The application of artificial intelligence (AI) in automation technologies already spans a wide scope, even though the technology is still very much in its early stages. From guiding autonomous mobile robots and dramatically improving quality inspection to control logic, food safety, and predictive maintenance, it’s clear that AI will be playing a critical role in automation for the foreseeable future.
If you haven’t started applying AI to any of your operations, smart cameras can be a good way to begin using AI-enabled automation. Chia-Wei Yang, director of the Business and Product Center, IoT Solution and Technology Business Unit at AdLink, a supplier of automation technologies ranging from edge computing and industrial PCs to machine vision and network appliances, suggests three key applications for AI-enable smart cameras: safety, operator efficiency, and quality.
When it comes to worker safety in industrial environments, light curtains are among the most frequently used technologies. These devices protect personnel from injury by creating a sensing screen that guards machine access points and perimeters.
However, they occupy lots of floor space, can be difficult to deploy, and lack flexibility,” said Yang. “And, in some instances, the safety light curtain's limited response time may create additional issues.
Conventional machine vision systems using IP cameras and AI modules also often have considerable latency issues, rendering them less than ideal in applications requiring an immediate response.
AdLink's Neon-2000 series AI smart camera has been designed to address this latency problem. “It captures images and performs all AI-related operations before sending results and instructions to related equipment, such as a robotic arm,” said Yang. “The real-time machine vision AI of the Neon-2000 series offers additional benefits to augment worker safety by alerting users if they enter an unsafe zone and logging that information for retraining purposes. For example, if a worker approaches a hazardous area, instead of the robotic arm shutting down completely, it could go into a functional safety process loop. Routines such as these not only improve worker safety but also increase the factory's operating efficiency.”
|Watch this video to learn more about the explosion of artificial intelligence use in automation technologies.|
In manufacturing, cycle time is a key aspect of production efficiency, as it represents the amount of time spent to produce an item until the product is ready for shipment.
Yang said that using AI smart camera technology to monitor employee behavior and position helps enforce standard operating procedures and improve worker efficiency, thereby reducing cycle time. Often referred to as “pose tracking” or “pose detection,” this term describes notation of a body's position and movement with a set of skeletal landmark points, such as a hand, elbow or shoulder.
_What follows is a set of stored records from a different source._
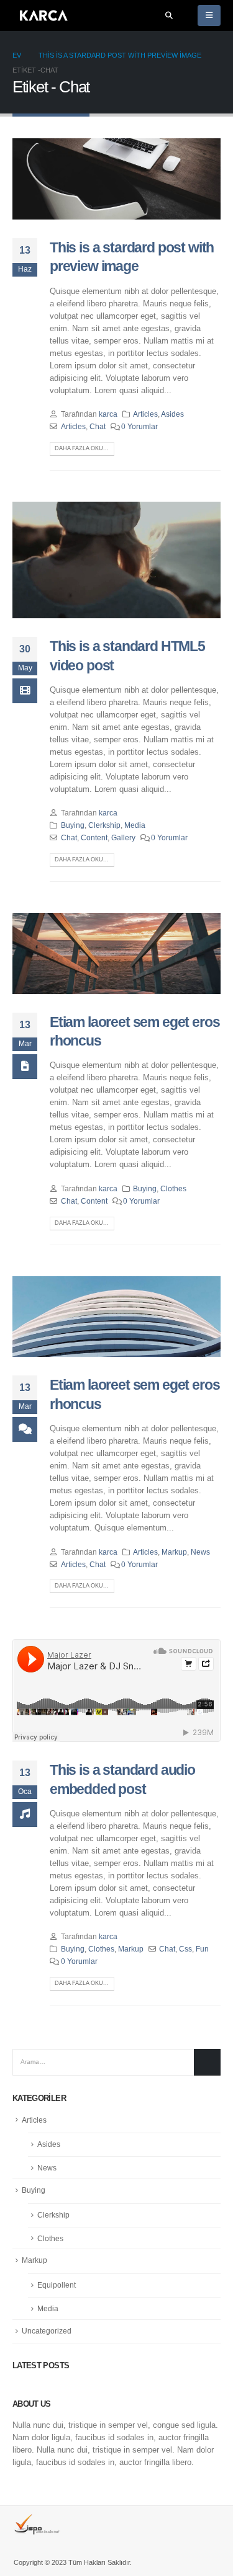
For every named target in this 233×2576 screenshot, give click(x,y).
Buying (73, 825)
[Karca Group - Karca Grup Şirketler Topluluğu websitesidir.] (43, 15)
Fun (202, 1949)
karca (108, 414)
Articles (145, 414)
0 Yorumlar (139, 426)
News (200, 1552)
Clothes (173, 1188)
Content (94, 837)
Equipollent (56, 2285)
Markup (174, 1552)
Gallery (123, 837)
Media (134, 825)
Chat (97, 426)
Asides (172, 414)
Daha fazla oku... (82, 448)
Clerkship (104, 825)
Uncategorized (46, 2331)
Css (185, 1949)
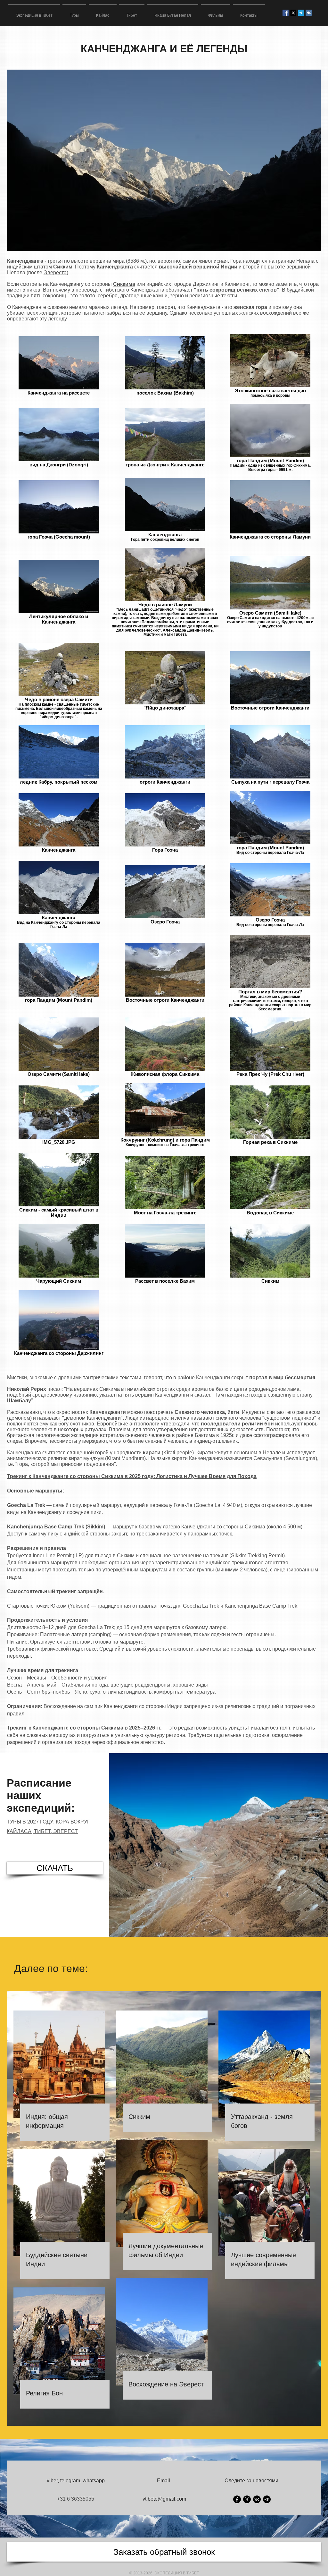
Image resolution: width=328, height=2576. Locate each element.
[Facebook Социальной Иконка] (286, 13)
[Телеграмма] (301, 13)
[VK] (257, 2499)
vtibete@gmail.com (164, 2499)
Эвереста (55, 272)
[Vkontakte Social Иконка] (309, 13)
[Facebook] (237, 2499)
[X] (293, 13)
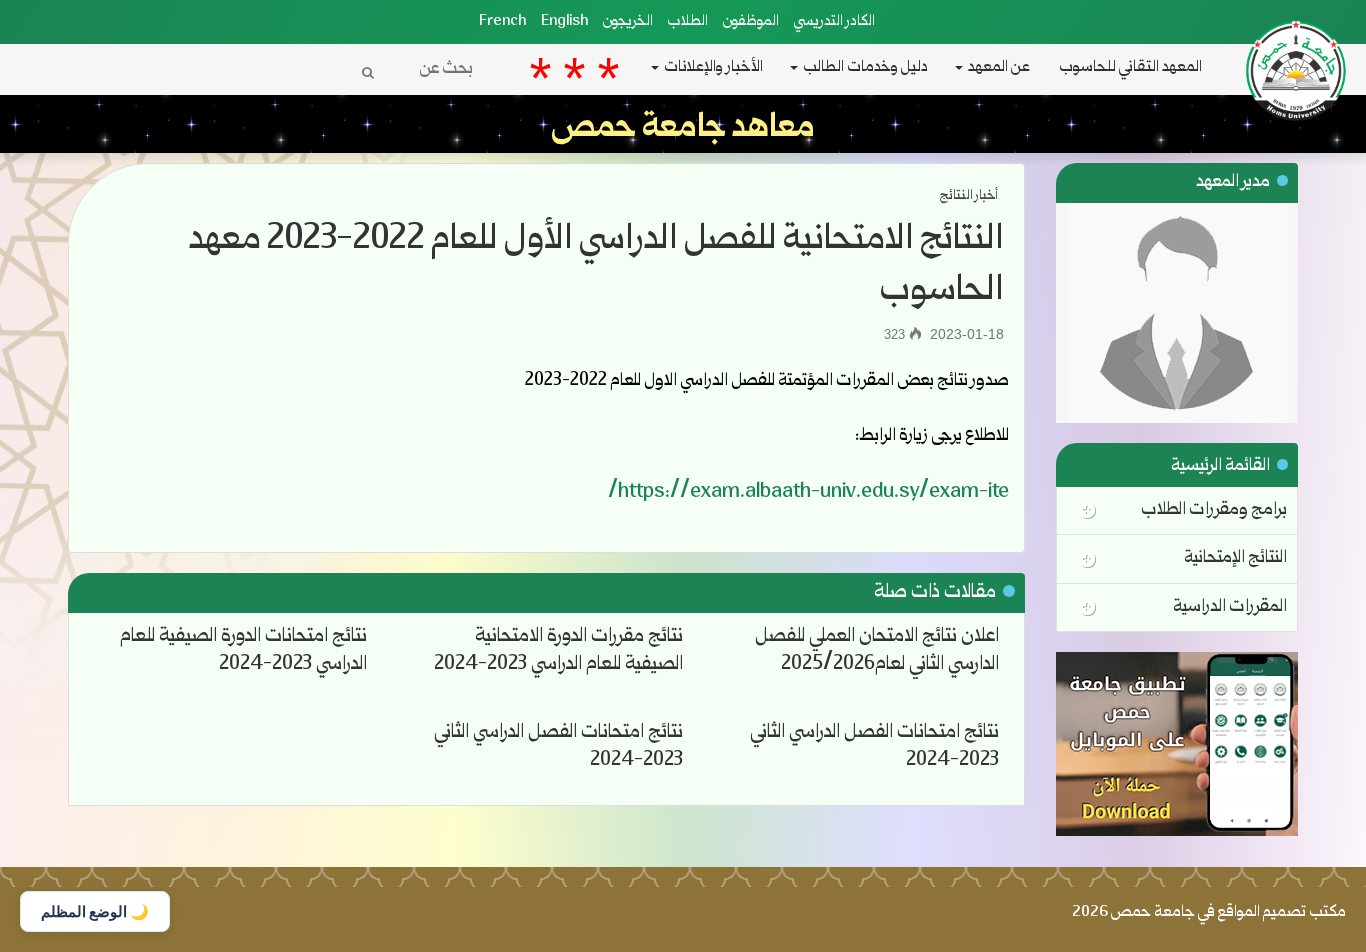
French (502, 21)
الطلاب (688, 21)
“Pose detection from live video enables the overlay of digital content and information on top of the analog world,” said Yang. “AI machine vision enables factory operators and workers to focus on how physical positions affect their work. Pose data is a great training tool for guidance on where operators should place their arms and hands to work more ergonomically and efficiently.”
He adds that tracking whether an operator is present at their workstation on the production line also automates and verifies timesheets. “Monitoring that they are actively following the standard operating procedures ensures quality control and line balancing,” Yang noted.
Manual product quality inspection is time-consuming, often inconsistent, and can ultimately create bottlenecks in the production line. Conventional automated optical inspection (AOI) machine vision can detect easy-to-find defects faster than humans, but when a fault is difficult to detect—such as a flaw on a contact lens—these machine vision systems reach their limits in terms and accuracy and consistency, said Yang.
“Because contact lenses are transparent, implementing machine vision-based detection has historically been a challenge for the industry,” he explained. “Conventional AOI relies on fixed geometric algorithms to discover defects, but acquiring quality images from transparent objects is challenging, which results in unacceptable detection performance. Collecting data using AI smart cameras to train the AI algorithms and iterate on inspection performance gains is a better approach. The AI smart system can identify the most common defects, including burrs, bubbles, edges, particles, scratches, and more, as well as maintain inspection logs for customer reference.”
Yang note that AI smart cameras can inspect 50x more lenses than manual visual inspection, with accuracy improvements ranging from 30% to 95%.
According to Yang, the AI machine vision applications he noted above require AI algorithms for deep learning. “The software experts that develop AI algorithms need a smart, reliable platform for executing AI model inferencing,” he said. “AI smart cameras with pre-installed edge vision analytics (EVA) software address many issues common to conventional AI vision systems, improve compatibility, speed up installation, and minimize maintenance issues.”
He added that EVA also help shorten smart camera deployment time.
“It may take engineers as long as 12 weeks to conduct a proof of concept (PoC) for an AI vision project, because it takes considerable time to overcome the learning curve of choosing optimized cameras and the AI inference engine to be used, retraining AI models, and optimizing video streams,” he said. “However, EVA software simplifies these steps with its pipeline structure and shortens the PoC time by up to 2 weeks.”